Vuoi per il Peo, vuoi per Ossola, vuoi per mille altri motivi, ma il fil-rouge che lega Varese e Torino è indissolubile. Una tradizione, sportiva e di vita, che un paio d’anni fa si è arricchita con un nuovo capitolo, quasi scritto dal destino: il torinese doc Ezio Rossi sbarcò al Città di Varese con l’obiettivo di tornare insieme nel calcio che conta.

Non sempre, però, le favole hanno il lieto fine. Rossi ereditò da David Sassarini una squadra ultima in classifica e, tra mille difficoltà, si arrivò alla conquista della salvezza a Sanremo; l’anno seguente, con un gruppo in larga parte costruito in prima persona, il Città di Varese si stabilizzò nella parte alta della classifica e per qualche tempo i biancorossi sognarono di essere l’anti-Novara. Poi, però, qualcosa si ruppe e a inizio aprile Ezio Rossi maturò la scelta di lasciare Varese.

“Io ho una certa età – sorride Rossi dalla sua Torino, di ritorno dal deludente e noiosetto Chisola-Chieri 0-0, – e alla mia età una persona fa più fatica a sopportare cose che non ritiene giuste. La società a inizio anno aveva detto di voler stare nella parte sinistra della classifica e noi, in piena zona playoff, stavamo facendo un ottimo campionato; c’era però troppa insoddisfazione da parte di tutti, dai tifosi alla stampa passando per qualcuno in società, e la squadra, che forse mancava di forte personalità, ne risentiva. Ad un certo punto, quindi, ho deciso di fare un passo indietro in modo da responsabilizzare il gruppo per far sì che scattasse la scintilla; direi che ha funzionato”.

Quando hai maturato la decisione?
“Sarò sincero: allenare in Serie D non mi cambia la vita per cui se accetto un incarico è perché ritengo di poter star bene in quel posto e perché ci deve essere l’ambizione. Io a Varese sono stato davvero bene e appena arrivato sentivo grandissima fiducia nei miei confronti. L’anno scorso, invece, questa cosa ha iniziato a venir meno: presi la mia scelta dopo la sconfitta interna contro il Derthona ma, siccome il mercoledì seguente c’era un turno infrasettimanale a Sestri, decisi di restare ancora qualche giorno comunicando la mia decisione alla società e dandogli così il tempo di organizzarsi”.

Alla tua presentazione avevi detto che Varese poteva rappresentare l’ultima occasione per tornare nel calcio che conta: lo pensi ancora o ritieni che possa passare un altro treno?

Dati forniti =>
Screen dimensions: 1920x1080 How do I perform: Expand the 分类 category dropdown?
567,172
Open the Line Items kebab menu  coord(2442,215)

Compiti dell'esercizio =>
**A)** Elenca tutte le persone chiamate per nome nell'intervista, ciascuna una sola volta.
**B)** Trascrivi dall'intervista il passo che comincia con "Non sempre, però, le" e prosegue fino a "di lasciare Varese.".

Risultati attesi =>
**A)** il Peo, Ossola, Ezio Rossi, David Sassarini

**B)**
Non sempre, però, le favole hanno il lieto fine. Rossi ereditò da David Sassarini una squadra ultima in classifica e, tra mille difficoltà, si arrivò alla conquista della salvezza a Sanremo; l’anno seguente, con un gruppo in larga parte costruito in prima persona, il Città di Varese si stabilizzò nella parte alta della classifica e per qualche tempo i biancorossi sognarono di essere l’anti-Novara. Poi, però, qualcosa si ruppe e a inizio aprile Ezio Rossi maturò la scelta di lasciare Varese.